◆ Supplied text
We review standing determinations de novo. Tailford v. Experian Info. Sols., Inc. , 26 F.4th 1092, 1098 (9th Cir. 2022). "[T]o establish [Article III] standing, a plaintiff must show (i) that he suffered an injury in fact that is concrete, particularized, and actual or imminent; (ii) that the injury was likely caused by the defendant; and (iii) that the injury would likely be redressed by judicial relief." TransUnion LLC v. Ramirez , ––– U.S. ––––, 141 S. Ct. 2190, 2203, 210 L.Ed.2d 568 (2021). As the party "invoking federal jurisdiction," Pinkert "bears the burden of establishing these elements." Lujan v. Defs. of Wildlife , 504 U.S. 555, 561, 112 S.Ct. 2130, 119 L.Ed.2d 351 (1992). At the pleading stage, Pinkert is not required to prove these elements, but he is required to allege facts that, when accepted as true, show that they are satisfied. Id.

Pinkert concedes that the allegedly excessive fees are assessed on funds that he has already donated to Schwab Charitable, and these same funds have been invested in what Pinkert claims are "more expensive and poorly performing investment options." But he argues that Schwab Charitable's conduct nevertheless injured him in four ways. First , Pinkert claims that although he donated the funds to Schwab Charitable for some purposes, he retained a property right to direct the funds to charities, and the excessive fees and Schwab Charitable's related mismanagement of the funds impair his ability to exercise that property right. Second , Pinkert argues that each donation from his DAF enhances his reputation, these reputational benefits are directly correlated with how much is donated, and because his DAF does not contain as much money as it would have absent the excessive fees and Schwab Charitable's allegedly imprudent management of his account, his reputation will not be enhanced as much as he intended. Third , Pinkert argues that each donation he directs from his DAF expresses his values, that the level of expression corresponds to the amount he directs, and that having less funds available to direct means that he cannot express his values as strongly as he would have been able to otherwise. Finally , Pinkert suggests that he may need to contribute more funds to his DAF in the future to make up for the excessive fees and other mismanagement by Schwab Charitable.

◆ Item position entries
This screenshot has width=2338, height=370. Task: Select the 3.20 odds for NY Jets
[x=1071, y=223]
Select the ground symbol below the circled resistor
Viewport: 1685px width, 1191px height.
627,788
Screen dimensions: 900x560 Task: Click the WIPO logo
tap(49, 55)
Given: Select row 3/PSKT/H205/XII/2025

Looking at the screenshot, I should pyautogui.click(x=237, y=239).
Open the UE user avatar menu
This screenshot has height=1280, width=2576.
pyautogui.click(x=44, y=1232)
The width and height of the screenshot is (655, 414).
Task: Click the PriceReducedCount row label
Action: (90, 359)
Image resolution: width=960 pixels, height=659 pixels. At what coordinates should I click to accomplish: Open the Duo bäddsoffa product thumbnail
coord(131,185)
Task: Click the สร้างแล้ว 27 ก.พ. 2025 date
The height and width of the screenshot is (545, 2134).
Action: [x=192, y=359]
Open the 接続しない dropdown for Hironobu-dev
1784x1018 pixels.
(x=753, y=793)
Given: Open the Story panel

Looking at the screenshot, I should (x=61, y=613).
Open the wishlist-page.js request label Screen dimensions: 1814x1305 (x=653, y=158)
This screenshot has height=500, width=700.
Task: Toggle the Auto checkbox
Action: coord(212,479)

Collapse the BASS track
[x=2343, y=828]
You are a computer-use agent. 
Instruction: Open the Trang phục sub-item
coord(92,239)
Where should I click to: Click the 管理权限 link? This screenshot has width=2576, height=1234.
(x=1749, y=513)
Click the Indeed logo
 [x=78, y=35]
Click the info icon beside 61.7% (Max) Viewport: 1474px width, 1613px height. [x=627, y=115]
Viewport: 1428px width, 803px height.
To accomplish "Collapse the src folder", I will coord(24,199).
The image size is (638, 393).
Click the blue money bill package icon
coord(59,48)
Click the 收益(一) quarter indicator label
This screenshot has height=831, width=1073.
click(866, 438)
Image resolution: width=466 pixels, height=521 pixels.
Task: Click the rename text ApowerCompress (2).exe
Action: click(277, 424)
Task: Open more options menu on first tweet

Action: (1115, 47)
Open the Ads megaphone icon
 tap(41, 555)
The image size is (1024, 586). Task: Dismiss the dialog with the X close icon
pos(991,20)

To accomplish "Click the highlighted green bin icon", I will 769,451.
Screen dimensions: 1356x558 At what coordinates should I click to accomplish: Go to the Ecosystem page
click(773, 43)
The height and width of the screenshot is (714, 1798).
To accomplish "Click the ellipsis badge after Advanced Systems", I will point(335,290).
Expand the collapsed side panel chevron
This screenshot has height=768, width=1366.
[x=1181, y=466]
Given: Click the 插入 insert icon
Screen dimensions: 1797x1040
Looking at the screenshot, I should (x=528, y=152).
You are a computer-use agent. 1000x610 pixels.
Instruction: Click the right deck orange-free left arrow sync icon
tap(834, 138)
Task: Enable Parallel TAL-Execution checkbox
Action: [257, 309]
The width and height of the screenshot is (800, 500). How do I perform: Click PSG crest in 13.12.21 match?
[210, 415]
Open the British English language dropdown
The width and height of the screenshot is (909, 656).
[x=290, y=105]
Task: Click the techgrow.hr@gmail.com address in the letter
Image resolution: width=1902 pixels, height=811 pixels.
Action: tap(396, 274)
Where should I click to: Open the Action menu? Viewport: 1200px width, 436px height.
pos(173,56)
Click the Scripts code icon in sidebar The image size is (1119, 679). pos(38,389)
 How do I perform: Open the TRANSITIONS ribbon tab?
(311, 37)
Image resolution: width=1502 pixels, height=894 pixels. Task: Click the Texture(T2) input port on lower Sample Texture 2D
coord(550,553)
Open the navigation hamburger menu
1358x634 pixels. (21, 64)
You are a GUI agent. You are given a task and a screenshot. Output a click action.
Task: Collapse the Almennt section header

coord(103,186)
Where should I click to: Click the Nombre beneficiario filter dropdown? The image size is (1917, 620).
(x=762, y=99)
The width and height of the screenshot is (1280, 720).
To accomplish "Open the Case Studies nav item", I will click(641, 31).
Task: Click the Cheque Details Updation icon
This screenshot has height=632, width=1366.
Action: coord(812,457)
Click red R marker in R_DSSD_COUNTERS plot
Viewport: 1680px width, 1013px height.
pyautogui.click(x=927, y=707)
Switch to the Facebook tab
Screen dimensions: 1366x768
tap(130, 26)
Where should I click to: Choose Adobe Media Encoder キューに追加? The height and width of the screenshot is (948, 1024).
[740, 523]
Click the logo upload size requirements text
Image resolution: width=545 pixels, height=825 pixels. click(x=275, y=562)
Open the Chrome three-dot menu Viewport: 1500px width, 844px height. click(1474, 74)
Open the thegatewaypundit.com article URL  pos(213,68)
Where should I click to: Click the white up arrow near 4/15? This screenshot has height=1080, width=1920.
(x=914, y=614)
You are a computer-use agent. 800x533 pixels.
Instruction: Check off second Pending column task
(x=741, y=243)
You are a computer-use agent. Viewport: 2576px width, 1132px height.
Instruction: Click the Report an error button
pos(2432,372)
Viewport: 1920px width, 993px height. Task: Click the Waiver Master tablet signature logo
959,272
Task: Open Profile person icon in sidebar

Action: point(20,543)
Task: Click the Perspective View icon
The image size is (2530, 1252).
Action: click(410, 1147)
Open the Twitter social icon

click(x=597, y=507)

◆ Written request 1
Answer these questions about the passage on Pinkert's standing:
(a) Which case does the court cite for reviewing standing determinations de novo?
(b) According to the citation to Lujan, who bears the burden of establishing the standing elements, and why?
(c) In how many ways does Pinkert argue that Schwab Charitable's conduct injured him?
◆ Written request 2
Recast the paragraph of the passage on Pinkert's standing that begins "Pinkert concedes that" as a brief list that keeps its main points.
◆ Written request 3
Proceed with the passage on Pinkert's standing, starting after its final sentence.

◆ Written answer 1
(a) Tailford v. Experian Info. Sols., Inc., 26 F.4th 1092, 1098 (9th Cir. 2022).
(b) Pinkert bears the burden because he is the party invoking federal jurisdiction.
(c) Four.

◆ Written answer 2
- Concession: The allegedly excessive fees are charged on funds Pinkert has already donated to Schwab Charitable. Those funds are invested in what he calls "more expensive and poorly performing investment options."
- Claimed injury 1 (property right): He retained a property right to direct the funds to charities. The fees and mismanagement impair his ability to exercise that right.
- Claimed injury 2 (reputation): Each donation from his DAF enhances his reputation in proportion to its size. With less money in the DAF, his reputation will be enhanced less than he intended.
- Claimed injury 3 (expression): Each donation expresses his values in proportion to the amount directed. With fewer funds, he cannot express his values as strongly.
- Claimed injury 4 (future contributions): He may need to contribute more to his DAF later to make up for the fees and mismanagement.

◆ Written answer 3
A

We can quickly dispense with Pinkert's arguments regarding his purported need to contribute more to the DAF and the related impact on his reputation and his expressive rights. We need not decide whether these theories of injury are cognizable in general because Pinkert did not allege that he has experienced or will experience any of these purported injuries.

Pinkert did not allege that he has attempted to direct a donation of a particular amount and was unable to do so because Schwab Charitable's alleged mismanagement left less in the account than he expected. Nor did he allege that he has contributed more to the DAF to make up for the allegedly excessive fees and poor investment decisions. Because Pinkert did not allege that he has already been injured in these ways, we understand him to be arguing that he is likely to be injured by the excessive fees in the...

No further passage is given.